When Communication Disappears

What It Feels Like to Be DeafBlind in a Hospital Using VRI

March 24, 2026

Intro: Before we talk about policy, law, or systems, we have to talk about people, human beings. Behind every regulation and every accommodation request is a human being who deserves to understand what is happening to their own body. My recent article, The Inaccessibility and Clinical Risks of Video Remote Interpreting (VRI) for DeafBlind Patients, lays out the evidence and the policy failures that make VRI unsafe. But evidence alone cannot capture what it feels like to be a DeafBlind patient in a hospital when communication disappears. This post is about that experience, the human side of a system that still chooses convenience over access, humanness.

Imagine waking up in a hospital bed. You can feel the stiffness of the sheets, the cold of the IV line taped to your arm, the vibration of footsteps moving quickly around you. You know people are in the room – you can sense movement, air shifting, bodies passing by, the typical “hospital smell,” but you have no idea who they are, who’s the doctor, who’s the nurse, what they’re doing, or whether they’re talking to you.

Now imagine that you cannot see the monitor beside you. You cannot read the numbers that tell you whether your heart is stable or your oxygen is dropping. You cannot hear the alarms that signal something is wrong. You cannot see the faces of the doctors or nurses who enter your room. You cannot tell when someone is speaking to you, or whether they are speaking about you.

And then someone wheels in a screen.

A glowing rectangle. A blurry face. A stranger’s voice echoing through a speaker. A Video Remote Interpreter – a tool designed for deaf people who can see the screen, read facial expressions, and follow visual cues. A tool that assumes you can access information you simply cannot. A tool not made for deafblind people.

For a DeafBlind patient, this is not communication. It is isolation. It is a strip of humanness.

You try to make out the interpreter’s hands, but the lighting is wrong, and the video appears blurry. Their clothing blends into the background. The camera angle is off. The video freezes. The audio lags. The video relay interpreter cannot see the full room, cannot tell who is speaking, cannot describe what is happening around you. They cannot give you the environmental information you need to feel safe and aware.

Meanwhile, doctors and nurses continue moving around you, talking over you, adjusting machines, making decisions about your body. They are using communication methods that are familiar to them – speech, gestures, pointing at screens – not the methods you need to understand what is happening to you.

You feel the pressure of hands on your body, but you don’t know why. You feel the bed moving, but you don’t know where you’re going. You feel the tension in the room, but you don’t know what changed.

You are present, but you are not included. Your autonomy stripped.

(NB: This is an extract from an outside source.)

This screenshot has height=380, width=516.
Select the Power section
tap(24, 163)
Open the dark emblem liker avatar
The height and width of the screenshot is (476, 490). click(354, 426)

This is what it feels like when communication access is stripped away from a DeafBlind patient in a hospital or any medical setting. It is not an inconvenience. It is not a misunderstanding. It is a complete removal of autonomy, the most basic human right to understand your own health, your own body, your own safety.

When hospitals and medical providers rely on VRI for DeafBlind patients, they are not providing access. They are creating danger. They are making decisions without informed consent. They are leaving patients in the dark – literally and figuratively.

Communication is not a luxury. It is not optional. It is not a preference. It is not something to be “figured out later.”

For DeafBlind patients, communication is survival. A human right.

Hospitals and medical providers must stop using VRI for DeafBlind individuals. Not because it is imperfect, but because it is impossible. DeafBlind patients need in‑person interpreters who can provide tactile communication, environmental information, and real‑time access to everything happening in the room.

Until that becomes the standard, DeafBlind patients will continue to experience fear, confusion, and exclusion in the very places meant to keep them safe.

And no one should ever feel that way in a hospital or in a medical setting.

… No one should ever have to guess what is happening to their own body in a hospital or in a doctor’s office. No one should be left in the dark while decisions are made around them. And no one should have to fight for the basic right to understand their own medical care… no one.

If this experience resonates with you, or if it shocks you, I invite you to read the companion article, The Inaccessibility and Clinical Risks of Video Remote Interpreting (VRI) for DeafBlind Patients. It explains why VRI is not just inconvenient for DeafBlind patients, but dangerous, oppressive, discriminatory, and incompatible with safe medical care. The lived experience you read here is not an exception. It is the predictable outcome of a system that still relies on tools that were never designed for DeafBlind communication.

Real change requires more than empathy. It requires policy, accountability, and a commitment to listening to the people most affected – and act.